## Extracted material
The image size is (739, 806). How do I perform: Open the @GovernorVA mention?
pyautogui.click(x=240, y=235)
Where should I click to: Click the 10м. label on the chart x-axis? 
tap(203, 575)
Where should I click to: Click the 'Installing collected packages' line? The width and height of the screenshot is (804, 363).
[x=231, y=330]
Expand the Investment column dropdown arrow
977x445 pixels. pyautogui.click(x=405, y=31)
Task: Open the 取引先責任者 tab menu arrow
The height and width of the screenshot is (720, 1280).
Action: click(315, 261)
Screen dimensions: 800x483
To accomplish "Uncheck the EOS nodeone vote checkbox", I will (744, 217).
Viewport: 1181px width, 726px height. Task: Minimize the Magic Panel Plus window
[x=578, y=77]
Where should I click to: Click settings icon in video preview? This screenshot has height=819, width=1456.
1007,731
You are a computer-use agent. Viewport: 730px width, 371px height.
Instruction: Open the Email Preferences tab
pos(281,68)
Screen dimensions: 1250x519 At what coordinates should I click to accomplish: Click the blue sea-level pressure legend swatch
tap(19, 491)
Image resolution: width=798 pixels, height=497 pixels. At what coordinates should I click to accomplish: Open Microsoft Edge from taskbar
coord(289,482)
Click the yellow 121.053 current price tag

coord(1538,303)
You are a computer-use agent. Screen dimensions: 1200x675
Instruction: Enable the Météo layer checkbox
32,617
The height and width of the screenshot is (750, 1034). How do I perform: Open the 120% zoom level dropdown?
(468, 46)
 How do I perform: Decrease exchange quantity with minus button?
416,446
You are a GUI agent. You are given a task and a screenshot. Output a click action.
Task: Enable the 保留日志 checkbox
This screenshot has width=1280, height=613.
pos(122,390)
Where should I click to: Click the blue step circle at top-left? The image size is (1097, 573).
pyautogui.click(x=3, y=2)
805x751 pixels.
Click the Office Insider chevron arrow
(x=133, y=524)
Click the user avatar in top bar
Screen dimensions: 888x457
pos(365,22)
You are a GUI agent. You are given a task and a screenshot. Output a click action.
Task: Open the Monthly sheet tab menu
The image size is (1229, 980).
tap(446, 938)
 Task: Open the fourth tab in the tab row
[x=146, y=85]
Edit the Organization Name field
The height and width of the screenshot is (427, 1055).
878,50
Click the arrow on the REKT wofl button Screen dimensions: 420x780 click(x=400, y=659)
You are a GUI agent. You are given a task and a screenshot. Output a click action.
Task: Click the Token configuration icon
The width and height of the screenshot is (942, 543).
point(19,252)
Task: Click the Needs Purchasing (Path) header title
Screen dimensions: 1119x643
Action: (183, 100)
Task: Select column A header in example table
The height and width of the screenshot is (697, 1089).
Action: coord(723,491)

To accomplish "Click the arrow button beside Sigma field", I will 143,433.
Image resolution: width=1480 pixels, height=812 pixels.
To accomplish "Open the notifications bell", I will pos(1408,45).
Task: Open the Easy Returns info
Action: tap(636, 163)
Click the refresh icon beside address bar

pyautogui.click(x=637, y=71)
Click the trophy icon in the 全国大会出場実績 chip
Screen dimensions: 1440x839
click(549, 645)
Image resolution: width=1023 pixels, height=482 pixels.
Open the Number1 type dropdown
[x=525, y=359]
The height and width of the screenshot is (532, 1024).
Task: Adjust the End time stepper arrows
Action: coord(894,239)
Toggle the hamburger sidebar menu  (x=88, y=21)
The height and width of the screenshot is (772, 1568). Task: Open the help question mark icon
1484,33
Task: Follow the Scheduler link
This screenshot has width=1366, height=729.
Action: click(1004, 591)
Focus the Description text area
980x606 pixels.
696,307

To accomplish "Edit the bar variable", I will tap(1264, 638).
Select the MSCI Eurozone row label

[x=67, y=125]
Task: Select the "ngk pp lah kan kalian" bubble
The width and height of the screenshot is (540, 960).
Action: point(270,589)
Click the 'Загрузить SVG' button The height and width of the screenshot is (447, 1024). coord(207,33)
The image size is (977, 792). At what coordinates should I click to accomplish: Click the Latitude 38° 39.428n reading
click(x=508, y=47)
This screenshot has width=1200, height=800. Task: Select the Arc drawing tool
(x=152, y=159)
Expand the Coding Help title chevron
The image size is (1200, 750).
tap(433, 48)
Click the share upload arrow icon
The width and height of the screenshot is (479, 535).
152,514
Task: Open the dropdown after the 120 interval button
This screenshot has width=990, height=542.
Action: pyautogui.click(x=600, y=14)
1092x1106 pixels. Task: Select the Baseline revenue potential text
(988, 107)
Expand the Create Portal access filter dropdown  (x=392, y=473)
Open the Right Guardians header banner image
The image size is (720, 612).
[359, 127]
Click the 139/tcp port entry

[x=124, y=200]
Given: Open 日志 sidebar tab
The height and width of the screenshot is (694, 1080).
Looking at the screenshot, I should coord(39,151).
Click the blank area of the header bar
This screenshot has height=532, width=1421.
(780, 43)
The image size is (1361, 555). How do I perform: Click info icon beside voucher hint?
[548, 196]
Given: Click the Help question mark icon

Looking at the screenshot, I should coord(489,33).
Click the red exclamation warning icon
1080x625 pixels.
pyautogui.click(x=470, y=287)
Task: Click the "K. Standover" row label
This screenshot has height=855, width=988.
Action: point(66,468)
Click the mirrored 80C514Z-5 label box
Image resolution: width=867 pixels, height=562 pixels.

## Activity
Scan the entries above for the line containing "The height and width of the screenshot is (772, 1568).", and copy it and all lines after it exactly, down to and including the line containing "Given: Open 日志 sidebar tab".

## Response below
The height and width of the screenshot is (772, 1568). Task: Open the help question mark icon
1484,33
Task: Follow the Scheduler link
This screenshot has width=1366, height=729.
Action: click(1004, 591)
Focus the Description text area
980x606 pixels.
696,307

To accomplish "Edit the bar variable", I will tap(1264, 638).
Select the MSCI Eurozone row label

[x=67, y=125]
Task: Select the "ngk pp lah kan kalian" bubble
The width and height of the screenshot is (540, 960).
Action: point(270,589)
Click the 'Загрузить SVG' button The height and width of the screenshot is (447, 1024). coord(207,33)
The image size is (977, 792). At what coordinates should I click to accomplish: Click the Latitude 38° 39.428n reading
click(x=508, y=47)
This screenshot has width=1200, height=800. Task: Select the Arc drawing tool
(x=152, y=159)
Expand the Coding Help title chevron
The image size is (1200, 750).
tap(433, 48)
Click the share upload arrow icon
The width and height of the screenshot is (479, 535).
152,514
Task: Open the dropdown after the 120 interval button
This screenshot has width=990, height=542.
Action: pyautogui.click(x=600, y=14)
1092x1106 pixels. Task: Select the Baseline revenue potential text
(988, 107)
Expand the Create Portal access filter dropdown  (x=392, y=473)
Open the Right Guardians header banner image
The image size is (720, 612).
[359, 127]
Click the 139/tcp port entry

[x=124, y=200]
Given: Open 日志 sidebar tab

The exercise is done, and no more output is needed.